Metabolomics approach to evaluate diclazuril-induced developmental toxicity in zebrafish embryo

Anticoccidials, commonly used in veterinary medicine to treat coccidiosis in food-producing animals, particularly in poultry farming, are associated with potential environmental risks due to their excretion in manure and subsequent land-spreading. Diclazuril, a widely used anticoccidial, has been detected in groundwater, raising concerns about its impact on non-target species. This study investigates the developmental toxicity of diclazuril in zebrafish embryos over a 96-hour exposure period, utilizing biomarkers such as oxidative stress indicators and metabolomic profiles.
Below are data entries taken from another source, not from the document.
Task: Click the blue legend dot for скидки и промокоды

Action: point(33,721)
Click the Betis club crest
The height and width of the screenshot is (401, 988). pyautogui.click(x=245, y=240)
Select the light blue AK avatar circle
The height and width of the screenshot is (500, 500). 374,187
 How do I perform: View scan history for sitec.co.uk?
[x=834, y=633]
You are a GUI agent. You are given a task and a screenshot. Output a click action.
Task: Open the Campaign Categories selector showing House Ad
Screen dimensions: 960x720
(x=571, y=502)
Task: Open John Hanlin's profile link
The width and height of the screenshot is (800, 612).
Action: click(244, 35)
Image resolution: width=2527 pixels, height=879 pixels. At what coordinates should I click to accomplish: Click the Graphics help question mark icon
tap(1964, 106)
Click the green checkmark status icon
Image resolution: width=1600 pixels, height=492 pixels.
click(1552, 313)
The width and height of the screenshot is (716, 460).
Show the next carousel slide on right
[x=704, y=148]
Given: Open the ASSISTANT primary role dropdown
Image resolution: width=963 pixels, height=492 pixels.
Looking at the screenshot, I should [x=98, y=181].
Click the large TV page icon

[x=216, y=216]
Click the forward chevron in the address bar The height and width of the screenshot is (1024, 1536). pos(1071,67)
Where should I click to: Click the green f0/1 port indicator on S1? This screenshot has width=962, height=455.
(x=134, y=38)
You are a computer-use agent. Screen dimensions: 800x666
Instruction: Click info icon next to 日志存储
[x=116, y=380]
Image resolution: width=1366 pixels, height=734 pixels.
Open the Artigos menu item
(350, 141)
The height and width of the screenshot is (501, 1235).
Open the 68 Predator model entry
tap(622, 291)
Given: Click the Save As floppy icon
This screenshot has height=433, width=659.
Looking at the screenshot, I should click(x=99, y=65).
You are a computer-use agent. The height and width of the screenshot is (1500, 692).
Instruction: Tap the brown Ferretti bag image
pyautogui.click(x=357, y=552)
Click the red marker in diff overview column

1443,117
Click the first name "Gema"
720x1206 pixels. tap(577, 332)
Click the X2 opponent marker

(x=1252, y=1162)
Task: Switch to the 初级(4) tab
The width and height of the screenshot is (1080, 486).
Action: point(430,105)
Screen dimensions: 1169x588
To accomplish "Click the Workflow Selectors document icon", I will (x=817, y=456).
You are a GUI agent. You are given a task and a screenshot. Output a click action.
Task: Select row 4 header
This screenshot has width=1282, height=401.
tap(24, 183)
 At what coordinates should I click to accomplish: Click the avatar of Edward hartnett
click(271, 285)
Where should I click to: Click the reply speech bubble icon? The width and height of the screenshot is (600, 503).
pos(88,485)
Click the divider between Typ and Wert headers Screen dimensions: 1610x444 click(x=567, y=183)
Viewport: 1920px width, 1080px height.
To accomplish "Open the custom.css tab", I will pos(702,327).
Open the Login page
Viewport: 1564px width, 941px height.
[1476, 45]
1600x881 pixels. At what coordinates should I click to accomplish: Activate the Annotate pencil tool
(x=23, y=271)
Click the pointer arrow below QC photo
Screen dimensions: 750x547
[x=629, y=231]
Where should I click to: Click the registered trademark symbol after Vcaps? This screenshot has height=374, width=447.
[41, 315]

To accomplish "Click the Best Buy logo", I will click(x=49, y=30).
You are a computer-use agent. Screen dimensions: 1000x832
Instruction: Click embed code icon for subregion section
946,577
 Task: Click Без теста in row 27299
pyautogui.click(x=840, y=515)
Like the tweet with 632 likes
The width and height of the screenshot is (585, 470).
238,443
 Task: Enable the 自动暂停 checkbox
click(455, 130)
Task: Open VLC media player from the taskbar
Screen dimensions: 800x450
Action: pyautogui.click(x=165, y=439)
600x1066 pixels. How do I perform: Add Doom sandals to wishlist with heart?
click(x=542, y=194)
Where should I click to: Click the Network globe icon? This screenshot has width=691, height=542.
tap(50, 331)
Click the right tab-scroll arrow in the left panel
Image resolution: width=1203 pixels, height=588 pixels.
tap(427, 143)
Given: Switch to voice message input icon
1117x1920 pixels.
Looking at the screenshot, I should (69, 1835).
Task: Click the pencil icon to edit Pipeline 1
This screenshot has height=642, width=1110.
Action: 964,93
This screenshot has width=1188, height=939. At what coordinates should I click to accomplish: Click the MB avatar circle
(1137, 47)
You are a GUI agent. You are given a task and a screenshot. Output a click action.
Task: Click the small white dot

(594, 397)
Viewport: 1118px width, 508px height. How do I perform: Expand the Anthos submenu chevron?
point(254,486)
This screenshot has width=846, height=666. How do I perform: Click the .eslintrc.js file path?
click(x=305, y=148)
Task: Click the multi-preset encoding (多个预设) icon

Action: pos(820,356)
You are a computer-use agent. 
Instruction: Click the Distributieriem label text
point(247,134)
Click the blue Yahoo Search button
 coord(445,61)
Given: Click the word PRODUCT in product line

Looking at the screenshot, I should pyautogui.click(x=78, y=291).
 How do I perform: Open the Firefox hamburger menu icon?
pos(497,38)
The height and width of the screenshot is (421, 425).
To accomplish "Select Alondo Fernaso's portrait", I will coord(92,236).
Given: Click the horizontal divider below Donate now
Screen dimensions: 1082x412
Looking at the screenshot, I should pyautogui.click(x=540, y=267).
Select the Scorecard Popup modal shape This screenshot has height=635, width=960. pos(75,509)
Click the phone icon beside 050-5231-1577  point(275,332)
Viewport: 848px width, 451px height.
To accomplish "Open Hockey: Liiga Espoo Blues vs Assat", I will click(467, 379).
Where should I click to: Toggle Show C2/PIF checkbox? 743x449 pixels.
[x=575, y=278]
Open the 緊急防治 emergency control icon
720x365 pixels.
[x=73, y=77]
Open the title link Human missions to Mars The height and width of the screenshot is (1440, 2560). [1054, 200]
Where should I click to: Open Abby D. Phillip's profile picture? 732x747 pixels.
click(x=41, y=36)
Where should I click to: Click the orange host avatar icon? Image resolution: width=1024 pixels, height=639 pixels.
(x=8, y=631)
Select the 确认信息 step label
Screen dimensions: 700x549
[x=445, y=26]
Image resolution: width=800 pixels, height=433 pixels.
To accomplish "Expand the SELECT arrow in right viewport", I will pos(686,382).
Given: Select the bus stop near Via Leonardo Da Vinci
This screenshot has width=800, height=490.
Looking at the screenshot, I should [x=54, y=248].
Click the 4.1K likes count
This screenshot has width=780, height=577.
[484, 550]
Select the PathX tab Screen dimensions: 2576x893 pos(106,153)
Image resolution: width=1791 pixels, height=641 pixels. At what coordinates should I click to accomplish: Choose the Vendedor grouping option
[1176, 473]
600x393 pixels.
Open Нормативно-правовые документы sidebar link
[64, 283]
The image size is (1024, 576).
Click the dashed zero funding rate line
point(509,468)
The acute toxicity assessment determined an LC₅₀ of 255 µg/L for diclazuril. Observed sublethal effects included pericardial edema, curved spine, and yolk sac edema, which worsened with increasing concentrations from 106 µg/L to 515 µg/L. Based on the Lowest Observed Adverse Effect Level (LOAEL), further experiments were conducted at concentrations of 50 µg/L, 100 µg/L, and 200 µg/L. Significant increases in reactive oxygen species (ROS) were noted at 100 µg/L and 200 µg/L, alongside notable reduction in superoxide dismutase (SOD) and glutathione S-transferase (GST) activities at concentrations ≥100 µg/L, while no significant changes observed in catalase (CAT) activity. Metabolomic analysis using GC–MS/MS revealed significant disturbances in pathways such as pyruvate metabolism, the citric acid cycle, and amino acid metabolism, indicating potential mitochondrial dysfunction in groups exposed to concentrations ≥100 µg/L. Furthermore, alterations in histological lesions in brain region and altered neurotransmitter activity suggests possible neurobehavioral disorders. Increased oxidative stress, along with decreased ATP and NADH levels, points to mitochondrial dysfunction, which is further supported by ultrastructural analysis and locomotor behavior confirming mitochondrial disruption. The disruption of cellular energetics is likely a key factor contributing to the neurotoxic effects observed in zebrafish embryos exposed to ≥100 µg/L of diclazuril.